## Stored records
====
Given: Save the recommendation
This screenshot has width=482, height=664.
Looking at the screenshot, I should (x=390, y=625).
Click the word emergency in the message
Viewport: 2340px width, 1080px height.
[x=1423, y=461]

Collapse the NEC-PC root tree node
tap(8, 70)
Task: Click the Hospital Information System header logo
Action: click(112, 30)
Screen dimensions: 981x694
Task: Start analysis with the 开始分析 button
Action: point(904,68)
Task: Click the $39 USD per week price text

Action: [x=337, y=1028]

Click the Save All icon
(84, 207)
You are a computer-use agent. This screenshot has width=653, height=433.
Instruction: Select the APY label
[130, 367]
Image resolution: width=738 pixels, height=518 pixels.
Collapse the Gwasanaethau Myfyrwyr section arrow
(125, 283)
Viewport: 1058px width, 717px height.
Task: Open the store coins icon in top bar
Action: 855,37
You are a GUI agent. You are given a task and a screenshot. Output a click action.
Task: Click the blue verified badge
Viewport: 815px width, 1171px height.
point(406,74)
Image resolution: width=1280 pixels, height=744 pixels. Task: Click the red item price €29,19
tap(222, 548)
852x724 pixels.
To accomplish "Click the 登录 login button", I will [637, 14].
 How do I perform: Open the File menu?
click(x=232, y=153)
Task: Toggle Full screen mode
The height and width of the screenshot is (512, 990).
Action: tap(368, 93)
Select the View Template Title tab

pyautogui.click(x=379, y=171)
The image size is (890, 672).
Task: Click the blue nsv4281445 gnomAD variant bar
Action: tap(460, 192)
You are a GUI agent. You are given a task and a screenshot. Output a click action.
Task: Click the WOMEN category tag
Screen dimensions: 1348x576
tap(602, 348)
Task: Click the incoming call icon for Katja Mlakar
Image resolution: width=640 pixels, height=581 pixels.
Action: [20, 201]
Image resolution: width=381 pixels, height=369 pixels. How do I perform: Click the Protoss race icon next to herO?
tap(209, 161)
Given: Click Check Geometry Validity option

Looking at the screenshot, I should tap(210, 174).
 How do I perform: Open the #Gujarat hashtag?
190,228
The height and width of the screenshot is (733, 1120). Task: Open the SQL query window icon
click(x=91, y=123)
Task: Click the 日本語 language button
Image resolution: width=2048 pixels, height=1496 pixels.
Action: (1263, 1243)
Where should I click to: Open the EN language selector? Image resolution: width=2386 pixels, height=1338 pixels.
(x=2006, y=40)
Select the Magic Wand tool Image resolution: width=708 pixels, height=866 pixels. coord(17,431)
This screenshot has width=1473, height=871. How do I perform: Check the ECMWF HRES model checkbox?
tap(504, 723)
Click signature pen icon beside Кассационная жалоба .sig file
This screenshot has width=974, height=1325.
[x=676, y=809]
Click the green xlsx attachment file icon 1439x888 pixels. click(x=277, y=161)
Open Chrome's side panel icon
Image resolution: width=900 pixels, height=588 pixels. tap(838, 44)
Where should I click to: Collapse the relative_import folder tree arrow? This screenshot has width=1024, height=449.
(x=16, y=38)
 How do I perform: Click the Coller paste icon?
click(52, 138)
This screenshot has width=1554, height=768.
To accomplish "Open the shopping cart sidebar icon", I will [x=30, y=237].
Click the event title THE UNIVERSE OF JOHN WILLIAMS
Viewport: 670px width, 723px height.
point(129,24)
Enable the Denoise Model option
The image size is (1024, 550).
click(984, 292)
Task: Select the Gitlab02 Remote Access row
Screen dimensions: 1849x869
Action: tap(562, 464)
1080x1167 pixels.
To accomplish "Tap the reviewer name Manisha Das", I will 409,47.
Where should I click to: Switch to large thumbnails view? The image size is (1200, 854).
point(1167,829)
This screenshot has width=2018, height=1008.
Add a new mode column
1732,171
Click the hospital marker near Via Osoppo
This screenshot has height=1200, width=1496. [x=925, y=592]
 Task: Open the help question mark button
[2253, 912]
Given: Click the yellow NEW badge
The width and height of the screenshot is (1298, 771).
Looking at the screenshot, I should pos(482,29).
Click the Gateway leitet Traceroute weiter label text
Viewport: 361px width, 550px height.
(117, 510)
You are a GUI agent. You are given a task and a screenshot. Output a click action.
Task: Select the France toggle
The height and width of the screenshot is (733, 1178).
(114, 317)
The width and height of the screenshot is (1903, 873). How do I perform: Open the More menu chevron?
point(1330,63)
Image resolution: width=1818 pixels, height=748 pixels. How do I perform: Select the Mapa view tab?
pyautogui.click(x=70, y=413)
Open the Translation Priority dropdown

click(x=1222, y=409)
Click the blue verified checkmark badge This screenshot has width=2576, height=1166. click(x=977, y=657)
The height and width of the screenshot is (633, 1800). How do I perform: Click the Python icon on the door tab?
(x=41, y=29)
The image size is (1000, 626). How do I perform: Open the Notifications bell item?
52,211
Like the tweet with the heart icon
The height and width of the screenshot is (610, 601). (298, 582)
====
## Problem to solve
Starting with the line that contains "The width and height of the screenshot is (1298, 771).", print every line through the end of the entries above exactly as written, both boundary lines included, and nothing else.

## Written solution
The width and height of the screenshot is (1298, 771).
Looking at the screenshot, I should pos(482,29).
Click the Gateway leitet Traceroute weiter label text
Viewport: 361px width, 550px height.
(117, 510)
You are a GUI agent. You are given a task and a screenshot. Output a click action.
Task: Select the France toggle
The height and width of the screenshot is (733, 1178).
(114, 317)
The width and height of the screenshot is (1903, 873). How do I perform: Open the More menu chevron?
point(1330,63)
Image resolution: width=1818 pixels, height=748 pixels. How do I perform: Select the Mapa view tab?
pyautogui.click(x=70, y=413)
Open the Translation Priority dropdown

click(x=1222, y=409)
Click the blue verified checkmark badge This screenshot has width=2576, height=1166. click(x=977, y=657)
The height and width of the screenshot is (633, 1800). How do I perform: Click the Python icon on the door tab?
(x=41, y=29)
The image size is (1000, 626). How do I perform: Open the Notifications bell item?
52,211
Like the tweet with the heart icon
The height and width of the screenshot is (610, 601). (298, 582)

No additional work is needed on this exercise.